On both the Internet and behind the firewall, the identity problem gets uglier every year. How many passwords do you have? If you’re in IT, how much pain do you go through getting your all your apps to share a notion of who someone is? There are a lot of smart people working on these problems, but progress has been crushingly slow. We’re doing a little something with OpenID this week that won’t turn the world inside out but I think shows that progress is possible.
OpenID (see my previous write-up) is a cheap-and-cheerful easy-to-implement way to bind an identity to a URI. It allows a Web site talking to a browser to look at the URI and reliably ask its server to confirm (or not) that the person behind the browser has OpenID rights to the URI. It’s simple, straightforward, and it works.
Unfortunately, at the moment, it isn’t good for much, because the OpenID might be pointing at a server that’s evil or silly. It’s good enough for blog comments and that’s about it.
Sun’s an Internet company and so the Identity cabal here really likes OpenID’s notion of using a URI for an identifier. The experts here think there’s a whole lot more to the identity problem than that, but it still feels like a good start. (Bear in mind that one of Sun’s most successful product areas is Identity software, in the directory and access-manager space). So we’re doing an announcement today that says, more or less, “We like OpenID and we’re going to start supporting it more.”

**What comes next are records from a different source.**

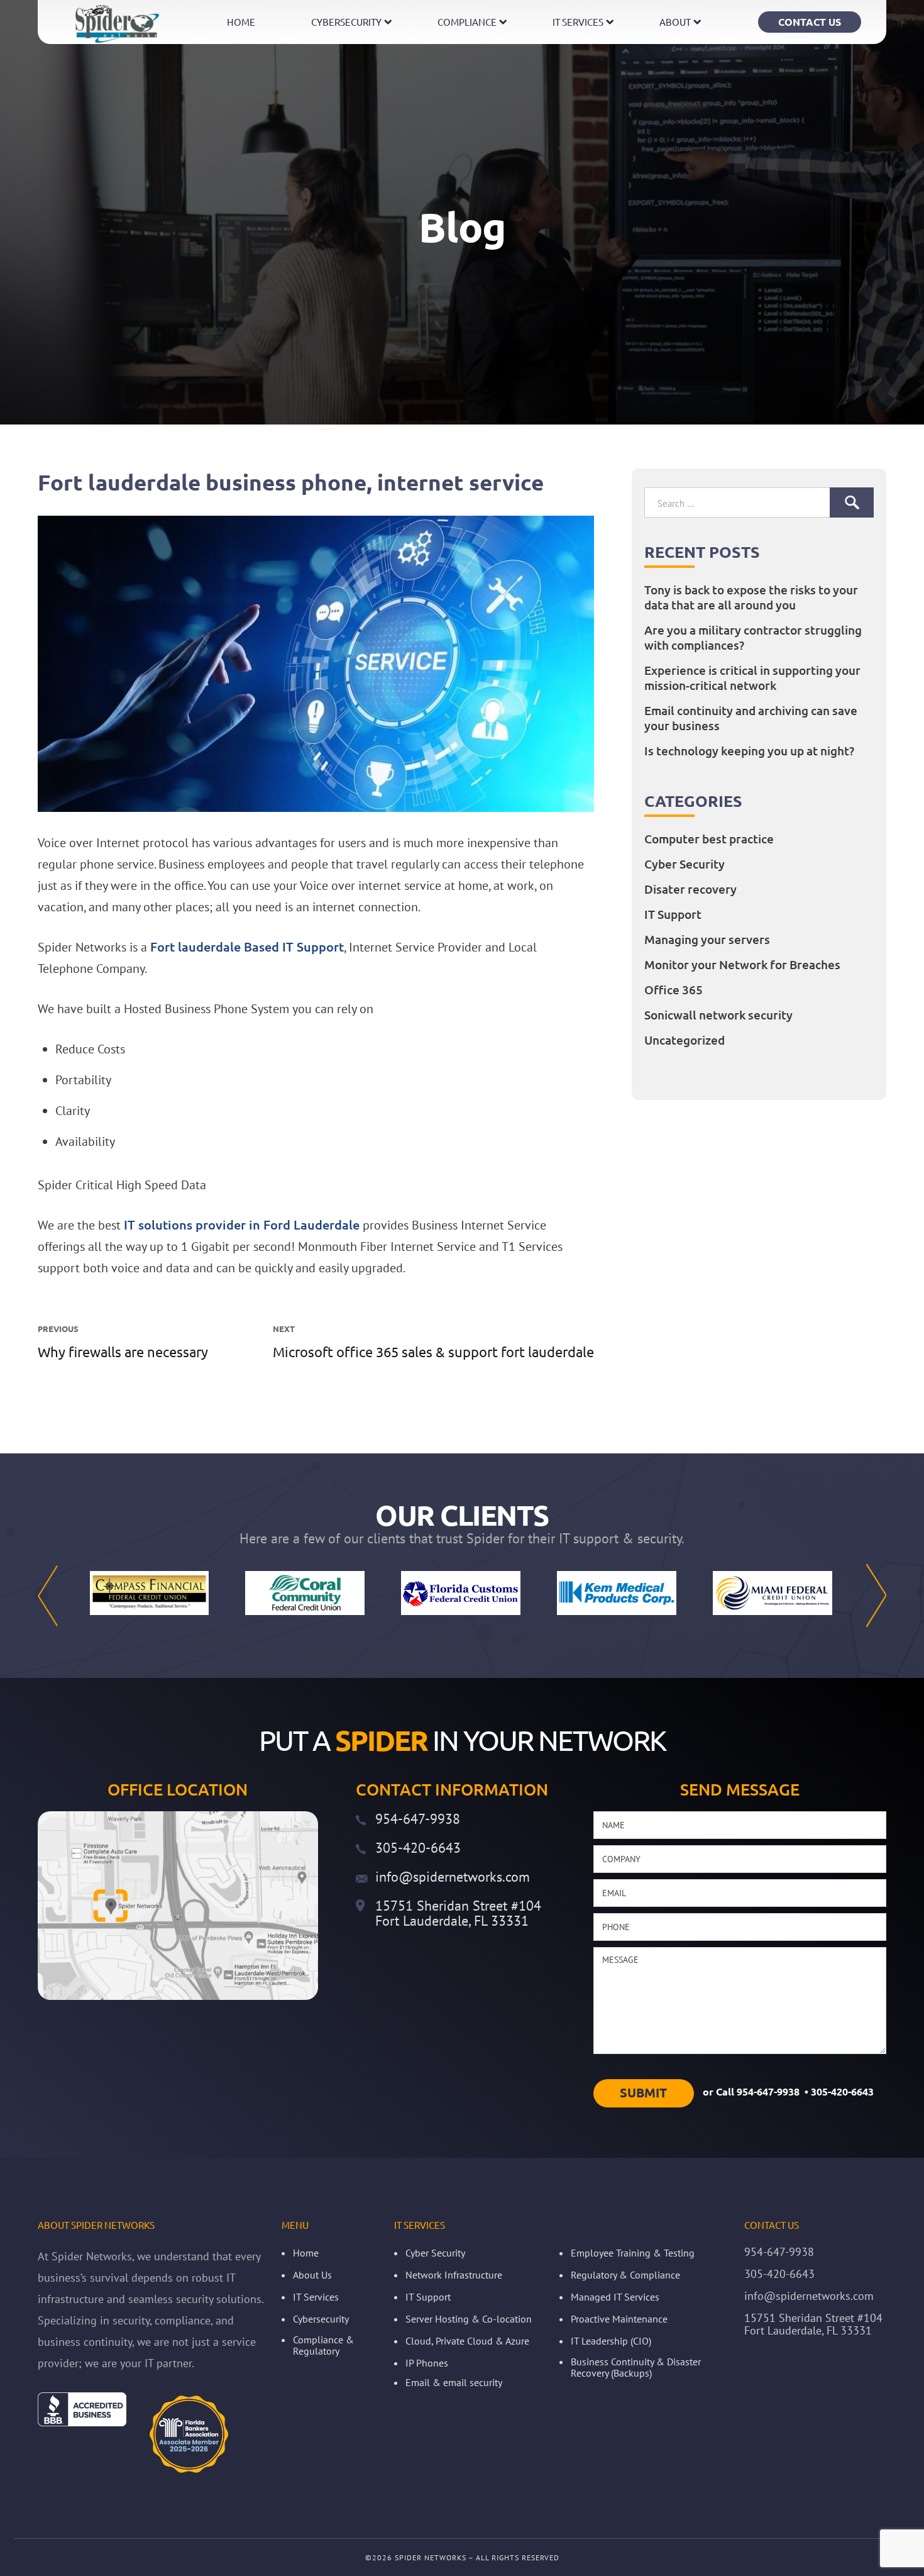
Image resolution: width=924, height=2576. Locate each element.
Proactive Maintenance (619, 2318)
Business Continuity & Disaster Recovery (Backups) (636, 2367)
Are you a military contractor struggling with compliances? (753, 637)
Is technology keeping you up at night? (749, 751)
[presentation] (48, 1595)
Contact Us (809, 22)
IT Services (578, 22)
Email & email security (453, 2382)
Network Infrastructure (453, 2274)
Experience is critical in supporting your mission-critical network (752, 677)
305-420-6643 (418, 1848)
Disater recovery (690, 889)
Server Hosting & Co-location (468, 2318)
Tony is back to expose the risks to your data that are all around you (751, 597)
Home (241, 22)
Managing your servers (707, 940)
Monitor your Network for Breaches (742, 965)
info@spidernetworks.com (452, 1876)
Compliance (467, 22)
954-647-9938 (417, 1819)
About (675, 22)
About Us (312, 2274)
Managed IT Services (615, 2296)
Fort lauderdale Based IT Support (247, 947)
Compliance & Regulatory (323, 2345)
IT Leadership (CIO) (611, 2340)
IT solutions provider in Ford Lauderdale (242, 1225)
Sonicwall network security (718, 1015)
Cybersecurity (346, 22)
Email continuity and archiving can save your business (750, 718)
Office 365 (673, 990)
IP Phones (426, 2362)
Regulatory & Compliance (625, 2274)
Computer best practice (709, 839)
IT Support (672, 914)
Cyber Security (684, 864)
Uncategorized (684, 1040)
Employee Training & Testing (633, 2252)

What’s more interesting is that we’re rolling out an OpenID provider, but with a twist: You can’t get an OpenID there unless you’re a Sun employee, and if someone offers an OpenID whose URI is there, and it authenticates, you can be really sure that they’re a Sun employee. It doesn’t tell you their name or address or anything else; that’s up to the individual to provide (or not). The authentication relies on our Access Manager product, and it’s pretty strong; employees here have to use those crypto-magic SecureCard token generators for serious authentication, passwords aren’t good enough.
The applications are obvious; if anyone wants to offer deals or special treatment online to Sun employees, well, that’s easy now. (I know of at least one company named after a fruit whose online store offers a nice Sun employee discount based on knowing a “secret” URL; this would have to be a much better alternative).
I suspect there are a few other problems like that. At last Java One I was talking to a CIO from a big community college with tens of thousands of students, and literally dozens of external partners who wanted to be able to verify that someone behind a browser was in fact a student; this would take care of that cheaply, neatly, and safely.
What’s probably more interesting in the big picture is that
openid.sun.com shows that OpenID can be put to work on something
with actual business value.
The technology is pretty interesting too. Our Access Manager product is a big, mature, enterprise-scale offering, but that group really hadn’t imagined an application like this, so there was quite a bit of engineering involved in getting it to talk OpenID to the Web at large. But it works now, and I’m hoping one of the developers will blog the details. It’ll be open source, of course.
This does not mean the Identity nut has been cracked, in the big picture. But I’m a huge fan of solutions to big problems that start out small, simple, and efficient; this qualifies.